¿Qué haces, querido Mac?:

¿Alguna vez te has preguntado por qué somos como somos? ¿Por el ADN inscrito en la forma de ser de la llamada “raza de bronce” con sus peculiaridades, sus virtudes y sus defectos, que afloran en momentos de grandes crisis o de espectaculares alegrías? Pienso esto, porque en sucesos como el sismo del 19 de septiembre saltaron dos formas de ser de nuestro pueblo que invitan a una reflexión profunda para estudiar nuestra reacción ante fenómenos como el sucedido en la fecha anotada.

Ante la catástrofe que dejó el temblor, surgió algo que nuestro pueblo ha manifestado en otras ocasiones: la solidaridad, esa compañía compasiva que trata de ayudar en momentos tan trágicos como los vividos ese fatídico día. Hubo un movimiento generalizado para ayudar a los que sufrieron pérdidas de vidas o la casi totalidad de sus bienes. Todos a una, corrieron a servir a sus semejantes prestando los servicios urgentes que los damnificados necesitaban. Se vio una hermosa colaboración que unificó a todos para ayudar a mitigar el dolor de los que perdieron a familiares y que con angustia y desesperación trataban de encontrar entre los escombros a las personas a las que sorprendió el sismo dentro de sus casas. Todo el país fue testigo de la solidaridad y del afán por prestar ayuda a los que pasaban por momentos tan dolorosos y dramáticos. Esa ejemplar ayuda nos refleja como personas que en momentos de dolor somos capaces de olvidarnos de nosotros mismos para mitigar el sufrimiento de los demás. Somos un pueblo que responde en forma unida y compasiva ante sucesos tan trágicos como el vivido en septiembre. Gracias a Dios.
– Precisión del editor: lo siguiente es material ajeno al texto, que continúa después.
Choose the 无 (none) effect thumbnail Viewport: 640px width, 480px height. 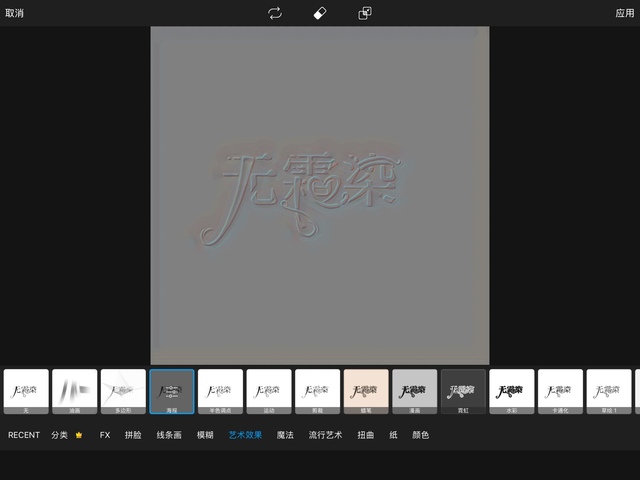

Pero hay que observar con un juicio severo a los que nos presentan la otra cara de la moneda, unos seres humanos viles e imbéciles que se aprovecharon de la generosidad de mucha gente que aportó ayuda en ropa y alimentos y que, al final, vivales sin conciencia desviaron a no se sabe dónde todo lo que una gente buena ofreció para aliviar en alguna forma el drama por el que estaban pasando muchas familias. Dios les perdone lo que a muchos les parece difícil de perdonar.

Pero... Siempre hay un pero. A medida que pasó el tiempo, el barniz de solidaridad cesó y apareció nuestro verdadero carácter: el individualismo que nos atrapa, y cada quien a lo suyo. Los demás que se las arreglen como puedan. No importa el sufrimiento que padecen los que se quedaron con su casa derruida, sus muebles inservibles y con pérdidas casi totales de su patrimonio. Y ahí tienes a los damnificados durmiendo en la calle, en casas de campaña o bajo improvisados techos de hule, sufriendo las inclemencias del tiempo y con la esperanza casi perdida, para muchos es un verdadero calvario. Se terminaron los deseos de seguir acompañando compasivamente a sus prójimos.

¿Sabes cuánto aportaron de ayuda los que la ofrecieron? Estadísticamente, ¡31 pesos!, según datos proporcionados por organizaciones civiles. Eso manifiesta una solidaridad casi inexistente de la que hacemos gala. Faltan datos sobre lo que donaron las clases altas y los bancos. El problema es tan enorme, que faltarán muchísimos recursos y quizá años para reconstruir lo perdido.

No cabe duda, en casos tan dramáticos como lo sucedido en septiembre, se pone de relieve la verdadera alma de un pueblo. Recibe mis mejores deseos y un cálido abrazo: Mac.